Frogs remain safe from fatal fungus on the island of New Guinea
A team of researchers from Australia’s Macquarie University and University of New England have devised a plan to keep frogs safe from the species-destroying chytrid fungus on the island of New Guinea. The chytrid fungus has already killed off over 90 frog species and caused population decline in over 500 species worldwide.
Now, the international team of scientists are calling for help to keep frogs safe on New Guinea, which is currently home to 6% of all known frog species. They have outlined their plan in Frontiers in Ecology and the Environment.
“You don’t often spot a conservation disaster before it happens and get the chance to stop it,” said first author Deborah Bower of the University of New England. “We know what needs to be done.”
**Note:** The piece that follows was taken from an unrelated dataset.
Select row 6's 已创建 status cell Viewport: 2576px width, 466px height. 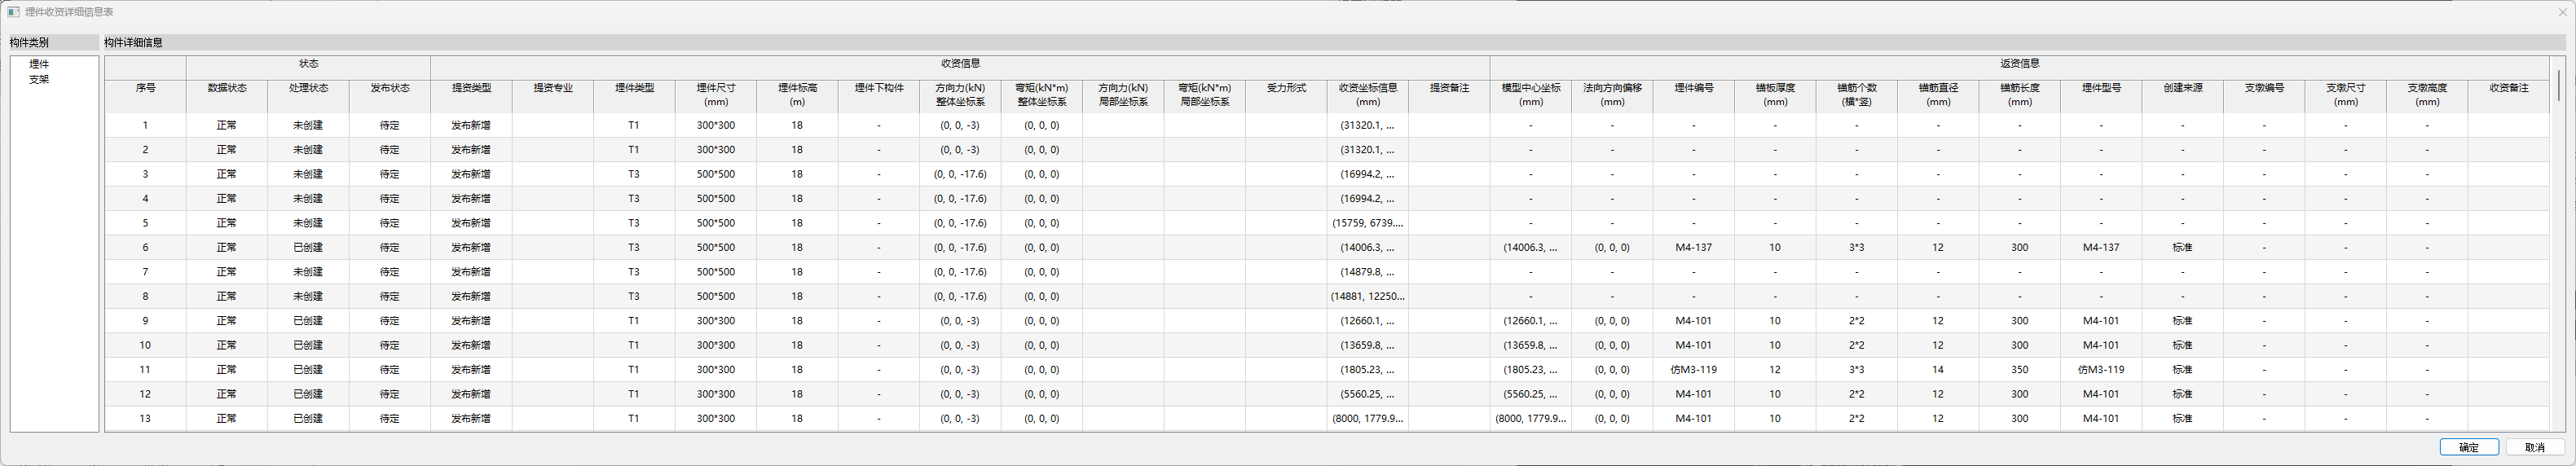click(x=308, y=248)
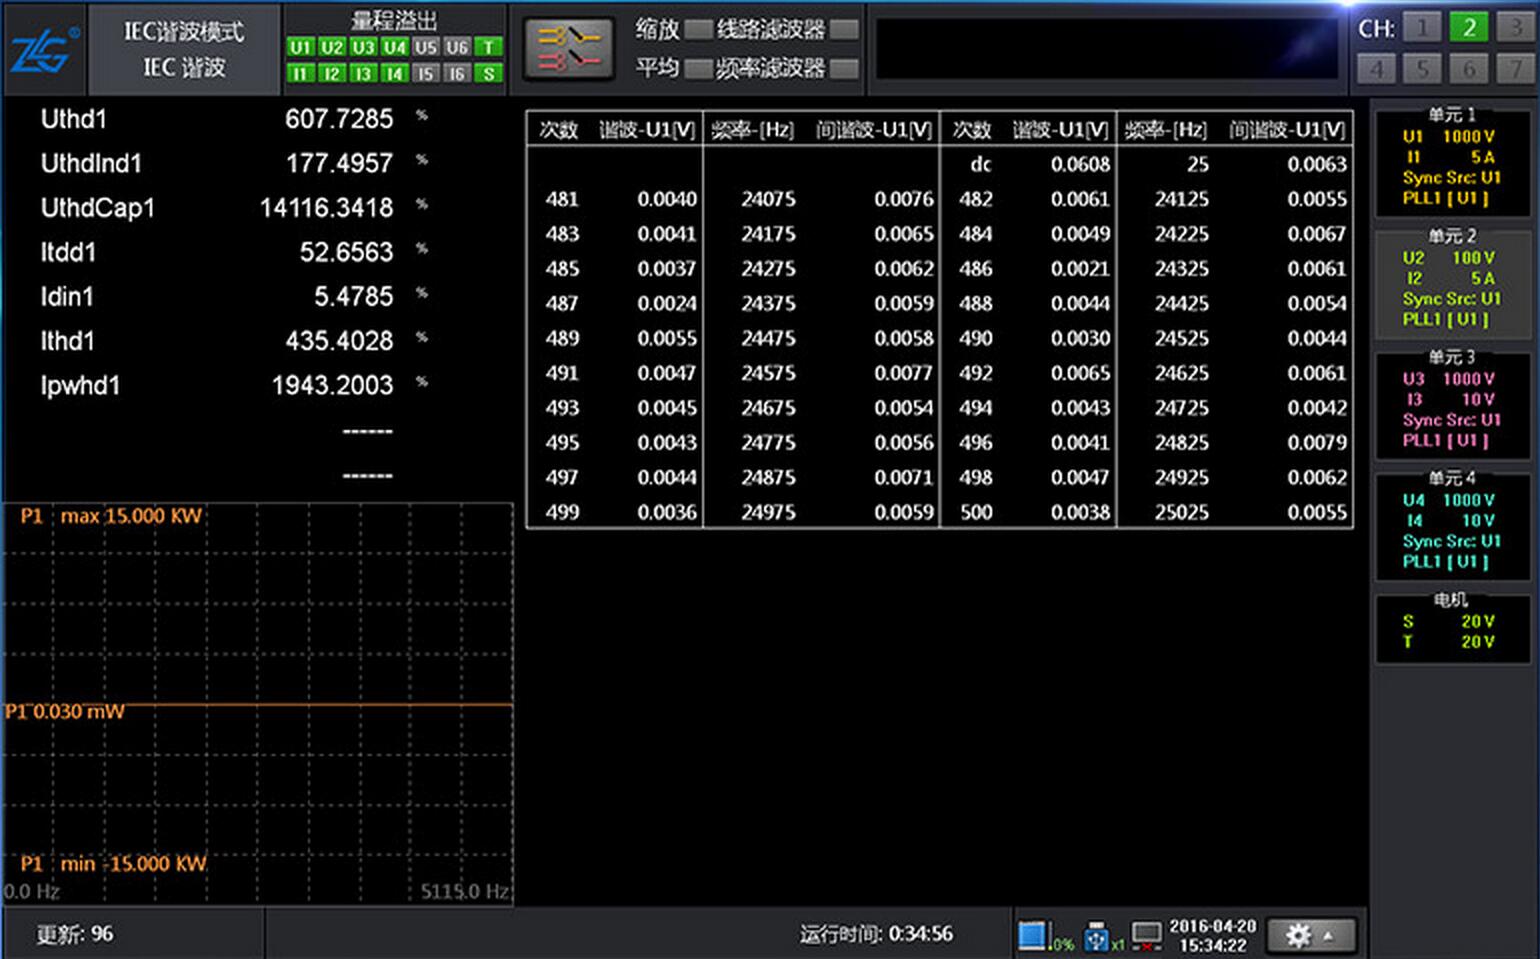Switch to channel 1
This screenshot has height=959, width=1540.
click(1422, 27)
The team states that the international pet trade has been the main cause of the spread of the chytrid fungus from its origins in East Asia. It can now be found on every continent and is the largest reason why 40% of the world’s frog species are now threatened with extinction. However, it has yet to reach New Guinea. If it did, about 100 species of frog would be at risk, which could damage the entire island’s ecosystem.
“A lot of New Guinea’s frogs are closely related to Australian species that have been devastated by chytrid, so we expect they would be just as vulnerable,” said lead researcher Simon Clulow from Macquarie University. “Other New Guinea frog species are unusual because they hatch from eggs as fully formed frogs, rather than going through a tadpole stage, and we don’t know how chytrid will affect them.”
The team developed a 5-step program that outlines preparation, prevention, detection, response and recovery that can successfully keep the fungus off the island. Not only would their program preserve frog species, but it would also build up local science capacity and disease surveillance and diagnosis, both pertinent for public and animal health safety.